Farine de grillon : la nouvelle star protéinée qui révolutionne l’alimentation
La farine de grillon, déjà utilisée dans certaines pâtes, pains, barres céréalières ou boissons enrichies, commence à gagner en popularité. Une étude menée en 2024 en Argentine sur l’espèce Gryllus assimilis révèle que cette farine contient 60 % de protéines en poids, un niveau supérieur à celui du blanc de poulet ou du blanc d’œuf. Elle renferme également les neuf acides aminés essentiels, ce qui en fait une protéine complète.
Les chercheurs soulignent aussi la richesse de cette farine en nutriments tels que le fer, le zinc, le calcium, le magnésium et les oméga-6. Deux cuillères à soupe apporteraient plus de fer qu’une tasse d’épinards et près de la moitié des apports quotidiens recommandés en zinc. Un autre avantage : sa digestibilité, estimée à 67,4 %, ce qui est comparable au soja et supérieur à plusieurs légumineuses.
Une incorporation facile dans l’alimentation
La farine de grillon peut être ajoutée à des recettes courantes sans en modifier la texture ou le goût. Des tests réalisés sur du pain montrent qu’un ajout de 15 % peut augmenter la teneur en protéines jusqu’à 80 %, tout en restant acceptable pour les consommateurs.
Elle a aussi été utilisée dans des pâtes, où un remplacement partiel de la farine de blé permet de préserver l’élasticité et la couleur. Grâce à sa finesse et sa solubilité, la farine de grillon est également expérimentée dans des soupes instantanées ou des shakes protéinés.

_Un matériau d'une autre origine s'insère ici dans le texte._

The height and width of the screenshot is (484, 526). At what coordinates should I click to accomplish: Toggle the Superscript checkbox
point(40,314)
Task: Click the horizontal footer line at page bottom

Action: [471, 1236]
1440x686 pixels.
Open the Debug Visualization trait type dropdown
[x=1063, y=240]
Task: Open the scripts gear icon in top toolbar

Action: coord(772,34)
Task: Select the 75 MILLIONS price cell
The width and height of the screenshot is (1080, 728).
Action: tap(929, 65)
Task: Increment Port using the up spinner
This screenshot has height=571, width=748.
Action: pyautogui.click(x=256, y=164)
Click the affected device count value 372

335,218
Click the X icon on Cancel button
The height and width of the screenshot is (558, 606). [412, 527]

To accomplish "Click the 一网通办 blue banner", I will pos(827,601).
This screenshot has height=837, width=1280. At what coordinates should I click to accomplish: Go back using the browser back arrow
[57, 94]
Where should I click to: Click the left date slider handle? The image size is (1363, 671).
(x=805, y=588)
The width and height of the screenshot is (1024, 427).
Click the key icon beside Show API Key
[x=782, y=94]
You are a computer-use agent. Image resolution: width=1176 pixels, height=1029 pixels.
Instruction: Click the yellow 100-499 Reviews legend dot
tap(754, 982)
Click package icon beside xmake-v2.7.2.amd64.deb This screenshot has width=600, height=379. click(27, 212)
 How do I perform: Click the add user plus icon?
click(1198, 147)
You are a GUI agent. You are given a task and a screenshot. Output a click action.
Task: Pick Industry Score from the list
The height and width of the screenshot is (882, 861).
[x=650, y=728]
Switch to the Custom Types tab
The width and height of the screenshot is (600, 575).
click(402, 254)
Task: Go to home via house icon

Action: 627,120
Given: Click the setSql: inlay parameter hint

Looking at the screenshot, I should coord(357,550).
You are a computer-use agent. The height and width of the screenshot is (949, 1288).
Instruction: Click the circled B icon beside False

Concernant sa conservation, les premiers tests indiquent une bonne stabilité pendant plusieurs mois à température ambiante, à condition que le taux d’humidité reste faible.
Un impact écologique avantageux
Sur le plan environnemental, la culture de grillons présente des avantages. Elle nécessite beaucoup moins de ressources que l’élevage de bovins. Les insectes convertissent leur alimentation en protéines plus efficacement, tout en demandant moins d’eau, de terres agricoles et de nourriture.
Les émissions de gaz à effet de serre seraient également nettement inférieures. Contrairement aux ruminants, les grillons ne produisent pas de grandes quantités de méthane. Par ailleurs, ils peuvent être nourris avec des sous-produits agricoles, comme des résidus de fruits ou de brasserie, ce qui favorise une économie circulaire.
Le principal obstacle reste culturel
Malgré l’autorisation de plusieurs espèces de grillons dans l’Union européenne en 2023, leur acceptation par le public reste progressive. Les consommateurs sont souvent plus ouverts lorsque l’insecte est transformé en poudre intégrée à des aliments familiers, plutôt que présenté entier.
Avec la baisse des coûts de production, la farine de grillon pourrait durablement s’installer dans le secteur alimentaire.